ILSI Europe Concise Monograph
Humans are exposed to thousands of chemicals whether naturally occurring or man-made. The human diet, for example, contains innumerable low molecular weight, organic compounds that could, at some level of intake, represent a risk to human health. Extensive toxicity studies, utilising many animals, are necessary to evaluate the safety of chemicals applied in food or to establish if contaminants to which humans are exposed may cause harm.
The Threshold of Toxicological Concern (TTC) as described in this Monograph is a principle that refers to the establishment of a generic human exposure threshold value for (groups of) chemicals below which there would be no appreciable risk to human health. The concept proposes that such a value can be identified for many chemicals, including those of unknown toxicity when considering their chemical structures. Evidently the establishment of a more widely accepted TTC would benefit consumers, industry and regulators. For example, there is an ongoing concern that humans are exposed to a diverse array of chemicals and there is a demand to evaluate large numbers of chemicals. At the same time there exists a strong pressure to reduce our reliance on animal experimentation and to rely increasingly on in vitro and in silico data. Use of the TTC principle would eliminate the necessity of extensive toxicity testing and safety evaluations when human intakes of a chemical are below a certain level of concern, would focus limited resources of time, funding, animal use and expertise on the testing and evaluation of substances with greater potential to pose risks to human health and would considerably contribute to a reduction in the use of animals.

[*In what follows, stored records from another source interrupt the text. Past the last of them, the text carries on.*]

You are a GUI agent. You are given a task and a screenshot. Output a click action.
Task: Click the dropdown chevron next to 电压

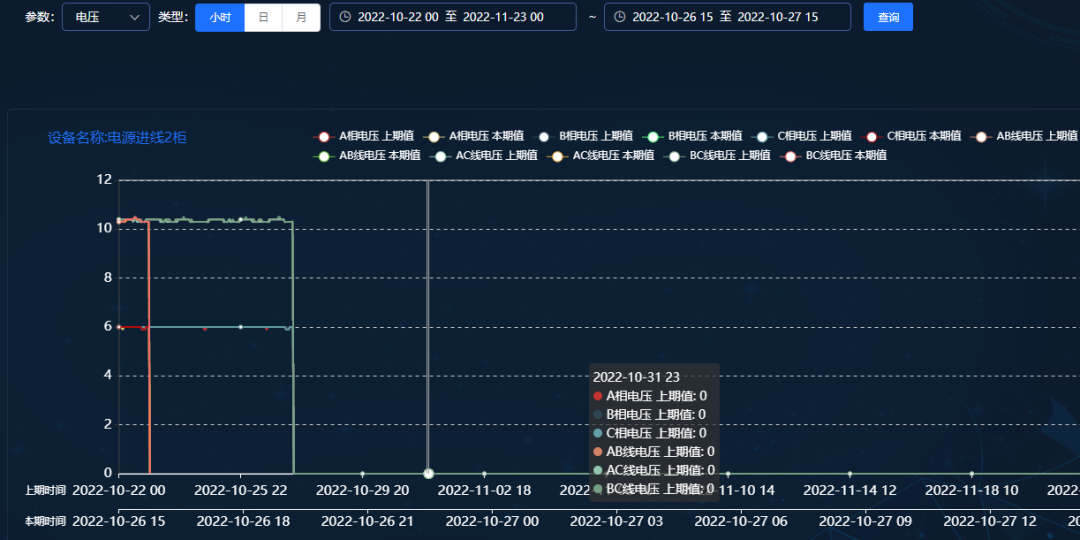pos(135,17)
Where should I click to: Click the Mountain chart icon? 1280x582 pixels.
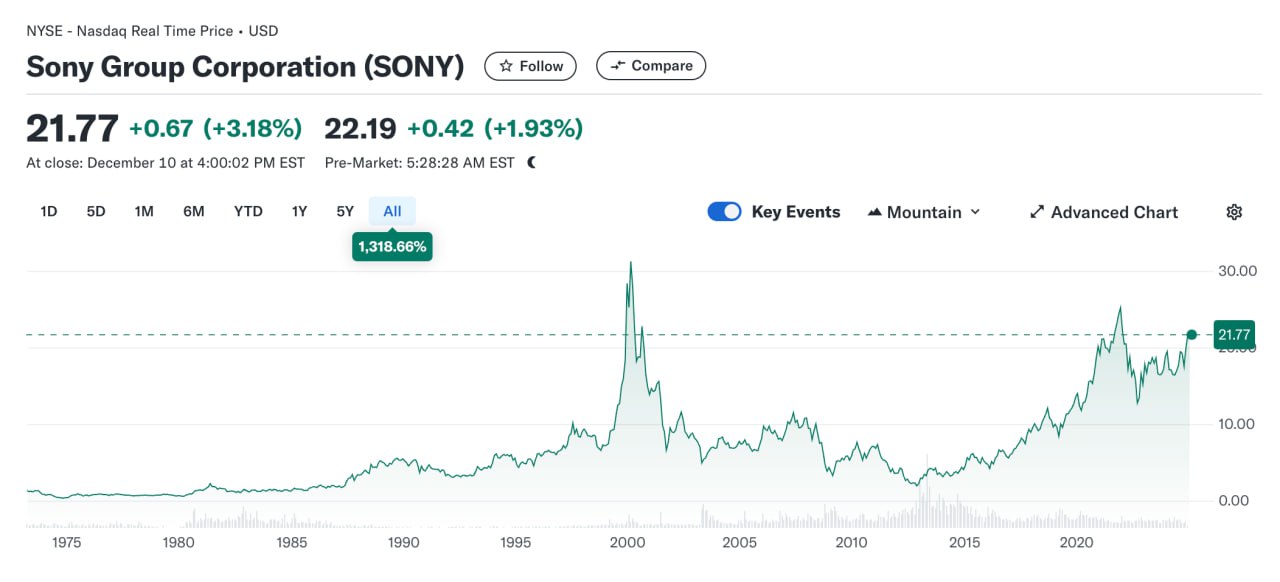coord(875,212)

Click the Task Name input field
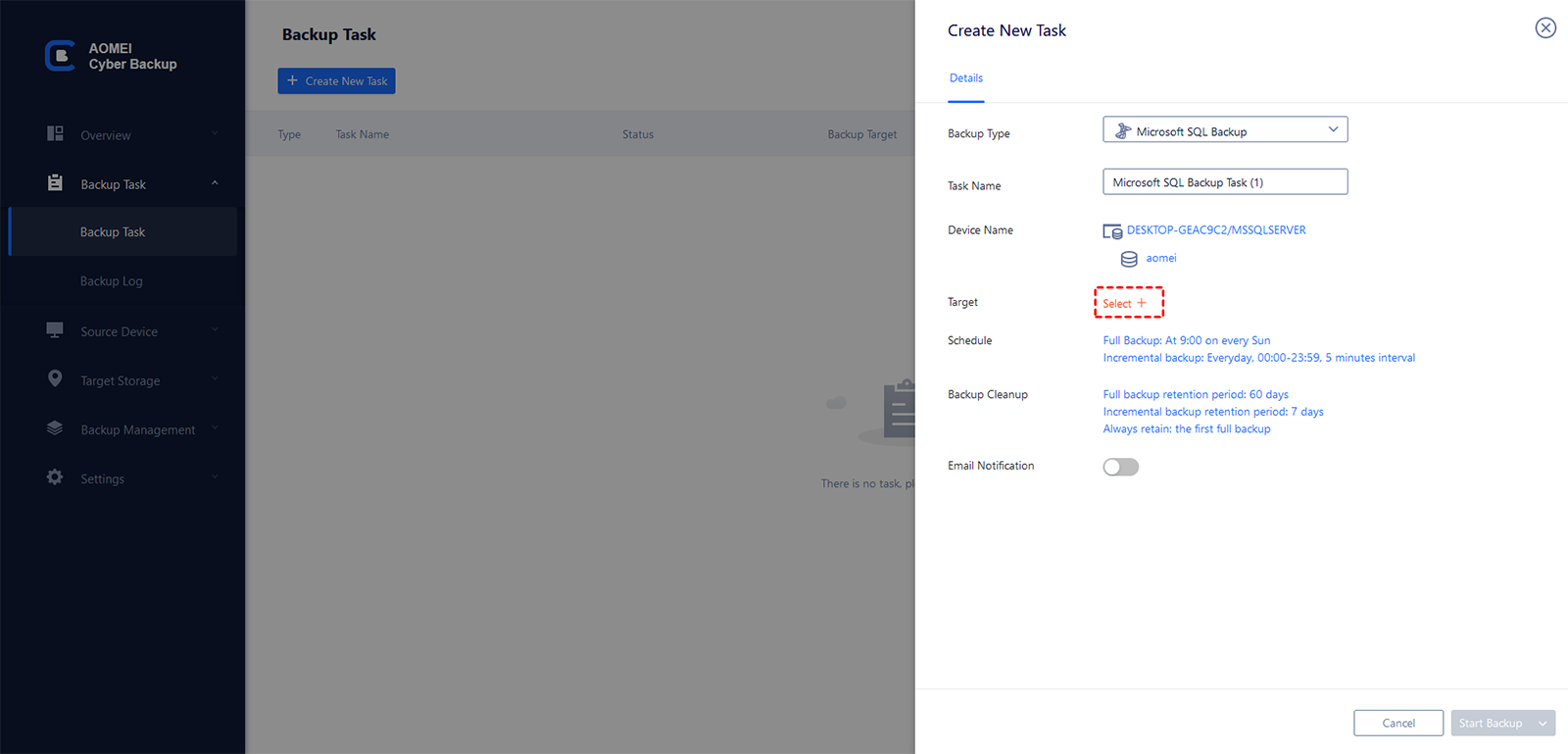(1225, 182)
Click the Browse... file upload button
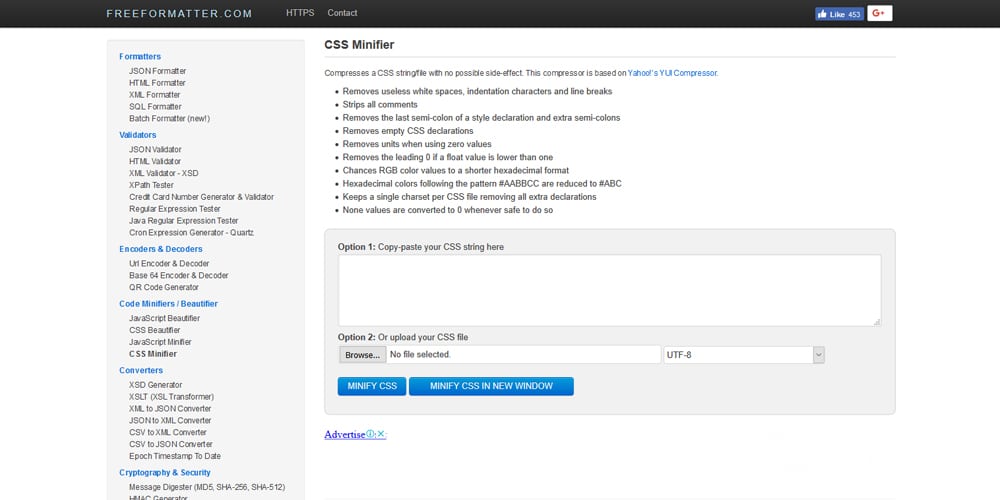This screenshot has height=500, width=1000. coord(362,355)
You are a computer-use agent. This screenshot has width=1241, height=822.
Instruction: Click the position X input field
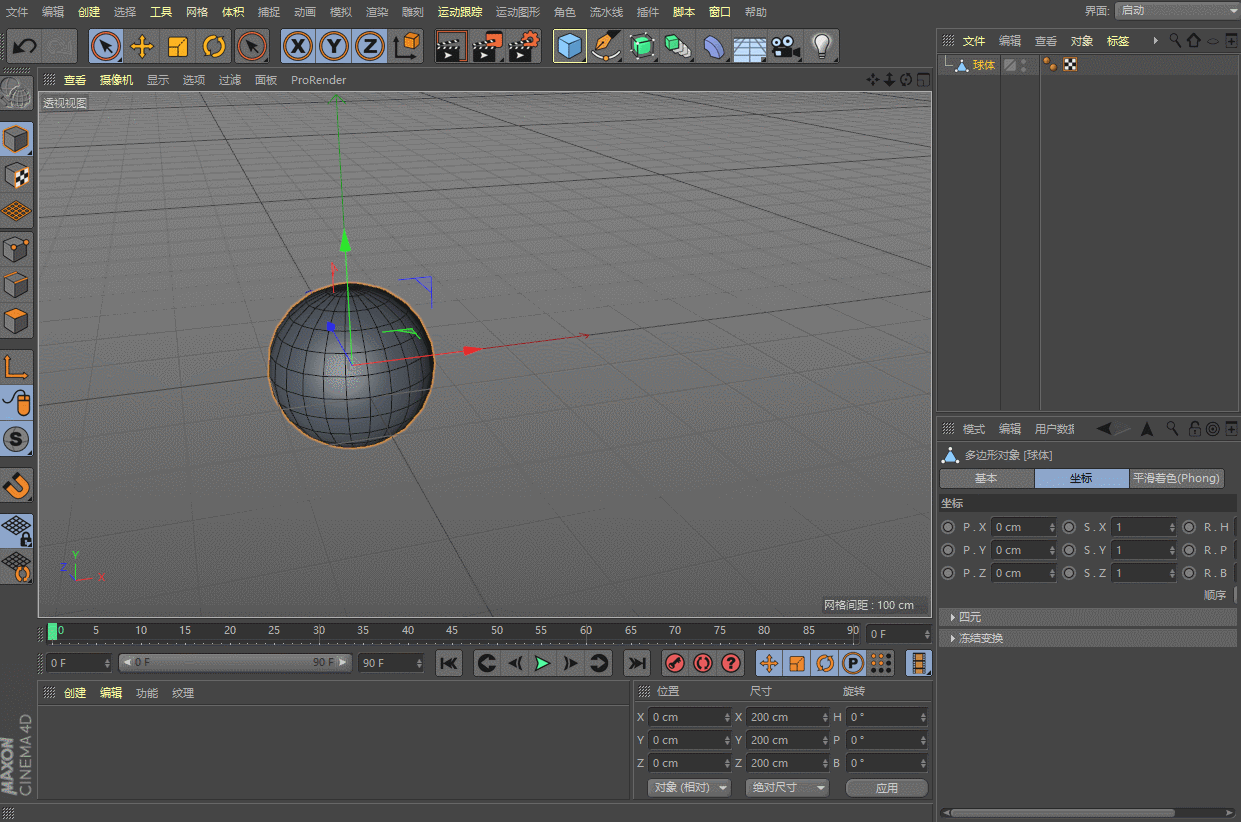pos(685,717)
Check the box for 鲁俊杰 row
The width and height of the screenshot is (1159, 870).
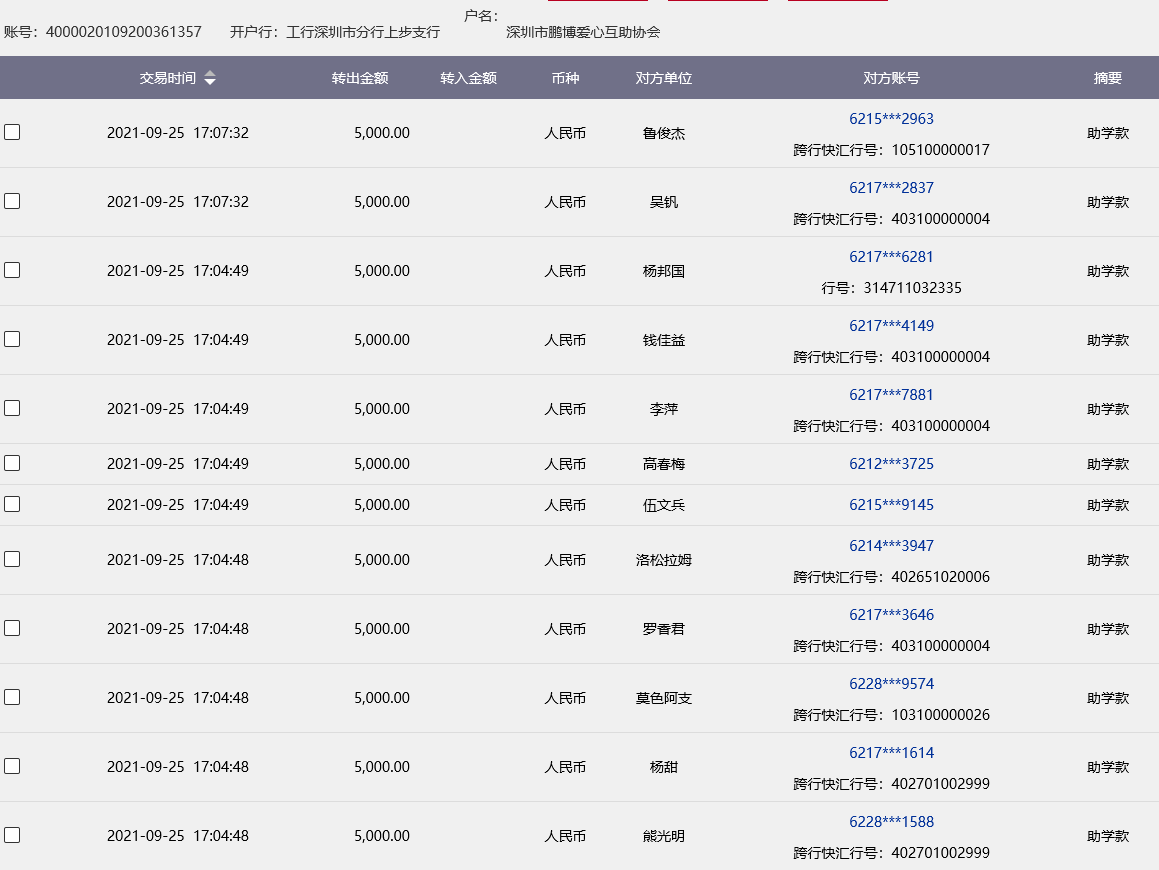tap(12, 132)
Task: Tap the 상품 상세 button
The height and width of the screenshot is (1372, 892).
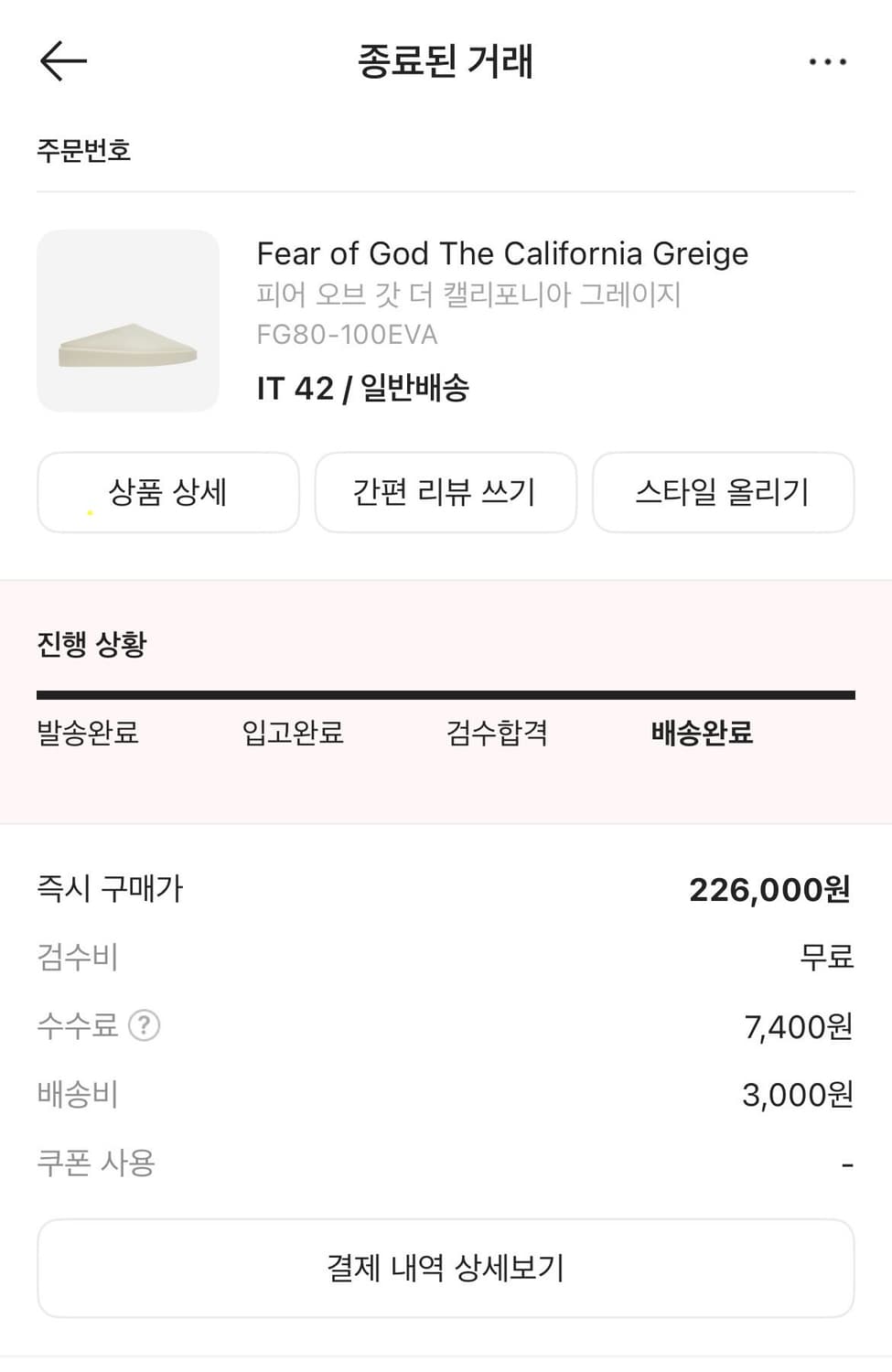Action: 168,492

In addition, the principle may be applied to the assessment of chemicals in sectors of health risk assessment other than food and could moreover be further developed for environmental risk assessment. For example, application of the TTC principle could also be extended to other categories of chemical use such as cosmetics and consumer products. In this case, of course, appropriate methodologies should be developed to allow for route to route extrapolation and to assess combined multi-route exposure. In addition, the TTC principle can be used to indicate analytical data needs (as, for example, it is used in the USA for indirect food additives), or for setting priorities among chemicals for levels of “inherent concern”.
In addition, since the principle is based on safety evaluations relating to daily intake throughout life, the approach may further be used in the assessment of impurities present in compounds, for contaminants at large, and as a science-based approach to indicate potentially acceptable concentrations of chemicals present in nature, which could be utilised in the application of the precautionary principle. An International Life Sciences Institute (ILSI) – Europe expert group has examined this TTC principle for its applicability to food safety evaluation.
This monograph describes the history and development of the principle and its application to chemicals in food that humans are exposed to at low levels.